周りの人からは、「いつまでやってるの。」「早めに辞めた方が取り返しがつく。」など、一般的に正しいと思われる言葉を投げつけられることでしょう。

こういった言葉を聞くたびに、売れないことへの焦りが募り、不安になるはずです。

挑戦している人というのは、周りから理解を得られている内はいいでしょうが、反対意見が多くなるにつれて、孤独感が強くなるものです。

それでも成功すれば、「辛い時もあったけど、続けてよかったね。」などと言われるでしょうが、成功するとは限りません。

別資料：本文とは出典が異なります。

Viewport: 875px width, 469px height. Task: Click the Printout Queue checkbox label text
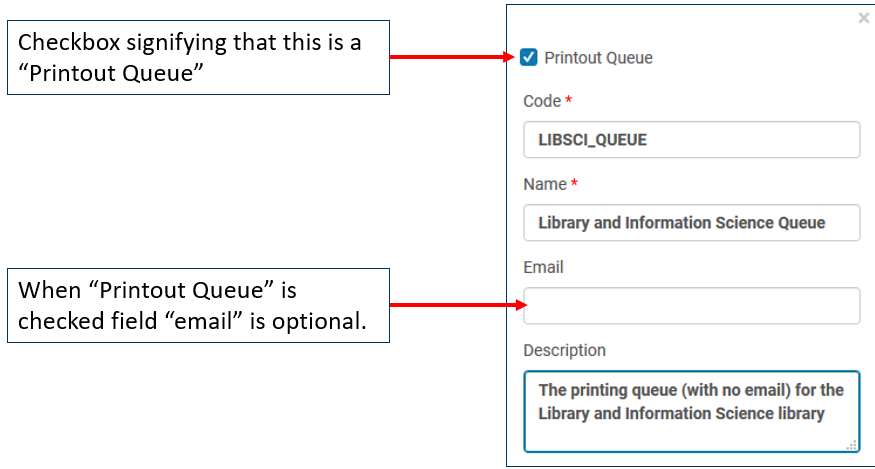click(x=598, y=58)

認められるのは、成功した人に限る場合が多いので、認められないままの人は多いでしょう。

 

挑戦する人は、「無謀な挑戦かもしれない」ということを自分が一番分かっているはずだと思います。

それでも、自分を信じて挑戦を続ける。私は、その過程に美しさを感じます。

こういった生き方は、夢を諦め「無駄なことを排除して、危険を回避する」という生き方より、遥かに良い生き方のように思います。

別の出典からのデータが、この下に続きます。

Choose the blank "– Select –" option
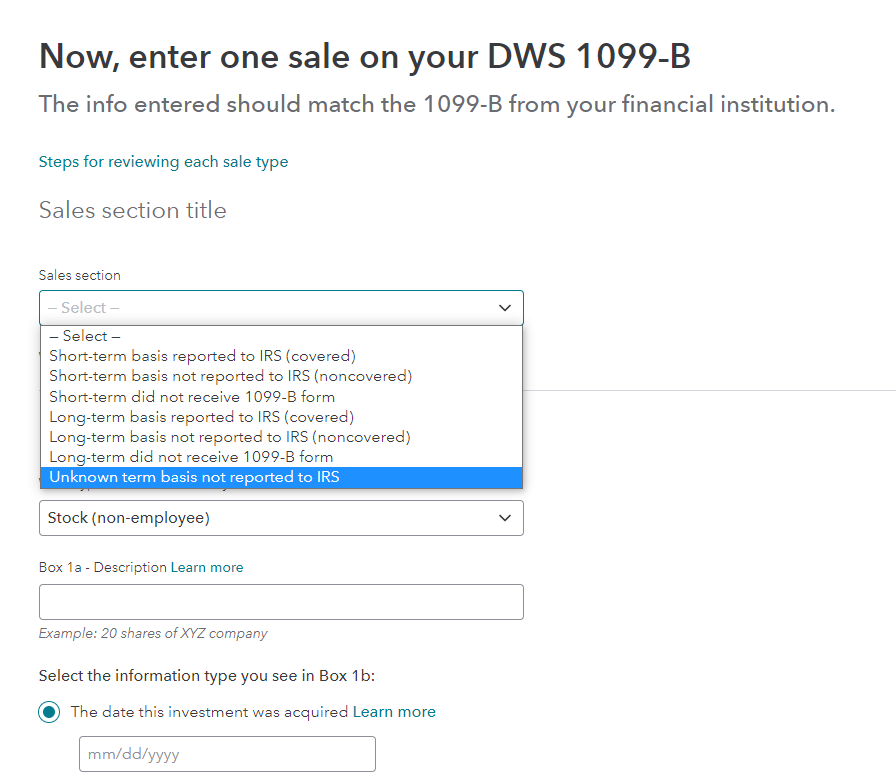 click(85, 336)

もちろん生き方に良いも悪いもないかもしれませんし、私が「この生き方がいい」などと考えるのは、極めて不遜であるようにも感じますが。

 

私は教員を続けていて、自分に力がないと感じることが多いです。

働いていると、忙しさのあまり自分を見失ってしまうことも多いし、理想とする教育とは程遠い仕事をしている自分に腹が立ってきます。

子供にそんな教育をしていて、申し訳なく思うことも少なくありません。

その度に、「辞めてしまって、他のことをしてもいいんんじゃないの。」と心の中で囁く声が聞こえてきます。

 

売れない芸人と同じではないとは思いますが、挑戦する人の端くれとして、「火花」に出てくる主人公の気持ちに共感できる部分が多かったです。

だからこそ、周りの人から「そんなに無理しないで、他の仕事もあるんだから。」と言われたり、心の中で「辞めてもいいんじゃない。」と囁く声が聞こえたりしても、教育者として挑戦することを続けていきたと思います。

辛いことも、上手くいかないことも多いですが、一度しかない人生、自分を信じて、進みたい道の中で挑戦を続けていきたいです。

そしてその結果、上手くいかなかったとしても、「火花」の一文にあるように、「自分の人生を得る」ことができれば、それは美しい生き方であるように思います。